That left three to do the job, if they were still alive. Merle didn't know if he could get to them in time, if they were even still inside the auditorium, but he couldn't cut and run, no matter how he longed to do exactly that. Rank had its privileges, but they were balanced by responsibilities.

He started toward the nearest aisle that led between the rows of seats, down toward the pit and stage, sidestepping as an old man charged directly at him, wild-eyed, running for his life. More panicked Christians followed, jostling Merle, unmindful of the automatic pistol in his hand. He slashed at one of them, a farmer type, opened his cheek and sent the damned hick reeling off into an empty row of seats, where he collapsed.

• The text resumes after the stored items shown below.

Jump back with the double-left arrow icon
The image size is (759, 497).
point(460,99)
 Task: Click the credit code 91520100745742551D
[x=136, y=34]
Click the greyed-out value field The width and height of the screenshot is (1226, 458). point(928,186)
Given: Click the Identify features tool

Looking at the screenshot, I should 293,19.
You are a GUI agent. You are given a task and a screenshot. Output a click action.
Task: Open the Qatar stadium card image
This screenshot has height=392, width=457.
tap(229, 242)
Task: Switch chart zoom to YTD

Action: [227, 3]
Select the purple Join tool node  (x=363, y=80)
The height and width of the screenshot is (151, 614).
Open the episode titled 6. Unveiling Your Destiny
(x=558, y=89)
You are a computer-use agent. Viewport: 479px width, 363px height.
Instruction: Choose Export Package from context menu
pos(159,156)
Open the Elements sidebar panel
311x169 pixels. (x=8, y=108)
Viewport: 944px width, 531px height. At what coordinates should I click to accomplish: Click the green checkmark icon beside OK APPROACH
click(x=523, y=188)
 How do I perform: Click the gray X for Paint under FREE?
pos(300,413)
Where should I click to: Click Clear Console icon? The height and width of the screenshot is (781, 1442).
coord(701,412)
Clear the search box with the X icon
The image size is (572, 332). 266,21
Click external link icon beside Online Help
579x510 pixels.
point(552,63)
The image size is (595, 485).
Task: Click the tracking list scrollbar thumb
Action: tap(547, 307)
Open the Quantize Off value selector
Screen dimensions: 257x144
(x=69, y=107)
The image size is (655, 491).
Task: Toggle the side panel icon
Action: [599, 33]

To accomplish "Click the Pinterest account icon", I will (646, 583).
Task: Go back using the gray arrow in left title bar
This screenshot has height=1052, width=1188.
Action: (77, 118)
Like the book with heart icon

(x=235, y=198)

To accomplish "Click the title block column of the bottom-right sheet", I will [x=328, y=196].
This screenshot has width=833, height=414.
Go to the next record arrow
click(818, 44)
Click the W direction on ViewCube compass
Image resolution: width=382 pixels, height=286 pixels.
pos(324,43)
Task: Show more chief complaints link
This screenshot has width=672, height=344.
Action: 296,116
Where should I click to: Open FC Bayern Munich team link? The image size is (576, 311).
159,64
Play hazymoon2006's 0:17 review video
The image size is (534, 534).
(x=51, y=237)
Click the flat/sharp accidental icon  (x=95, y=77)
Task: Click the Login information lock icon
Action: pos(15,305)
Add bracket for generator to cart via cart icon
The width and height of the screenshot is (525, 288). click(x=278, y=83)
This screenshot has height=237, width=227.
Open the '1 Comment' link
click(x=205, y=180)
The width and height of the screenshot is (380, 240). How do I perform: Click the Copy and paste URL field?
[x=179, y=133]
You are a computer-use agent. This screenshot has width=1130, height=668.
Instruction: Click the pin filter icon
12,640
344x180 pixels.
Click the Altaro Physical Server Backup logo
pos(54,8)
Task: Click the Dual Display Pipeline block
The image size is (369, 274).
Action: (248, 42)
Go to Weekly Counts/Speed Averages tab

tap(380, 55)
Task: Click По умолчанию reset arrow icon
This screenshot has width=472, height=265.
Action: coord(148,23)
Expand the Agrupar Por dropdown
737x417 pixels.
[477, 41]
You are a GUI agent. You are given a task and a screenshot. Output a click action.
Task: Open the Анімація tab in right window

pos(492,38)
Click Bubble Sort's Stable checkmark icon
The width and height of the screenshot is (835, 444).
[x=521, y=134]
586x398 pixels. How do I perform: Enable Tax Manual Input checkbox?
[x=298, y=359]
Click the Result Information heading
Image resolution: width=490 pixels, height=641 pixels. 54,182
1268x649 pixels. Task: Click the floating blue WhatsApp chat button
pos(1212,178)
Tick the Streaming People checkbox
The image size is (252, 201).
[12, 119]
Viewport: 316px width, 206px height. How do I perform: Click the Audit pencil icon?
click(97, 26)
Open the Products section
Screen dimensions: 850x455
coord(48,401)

Merle was suddenly alert to a snarling sound that emanated from his left. He turned in that direction, toward the stage, and found himself confronted with a canine apparition from his wildest nightmares.

It was larger than a German shepherd, smaller than a Dane, with blood smeared on its muzzle and its matted, tangled coat. Bright eyes regarded Bettencourt as nothing more than food, lips curled back from a set of yellow fangs streaked crimson from a recent taste of flesh and blood. Behind the monster, he saw bodies scattered-two, three, four of them, all missing pieces of their throats and faces, crimson spilling from their wounds onto the sloping floor.

"You wanna piece of me?" the Cajun mobster challenged, but his voice cracked and he felt his bladder straining toward release.

The wolf-thing snarled again, in answer to his question, gliding forward with a click-click-click of claws on concrete, picking up its pace. Merle tried to raise his pistol, but it seemed to weigh a ton all of a sudden, and he knew he was too late as the demented hound from hell sprang toward his throat.

AURELIA BOLDISZAR was worried. There had been no warning this time that the loup-garou was coming, and she wondered if her powers might be failing her, perhaps disoriented by her feelings for the man called Remo. Or maybe she had been distracted by the fear of being shot by those who hunted her contemptible companion, the crude Jean Cuvier.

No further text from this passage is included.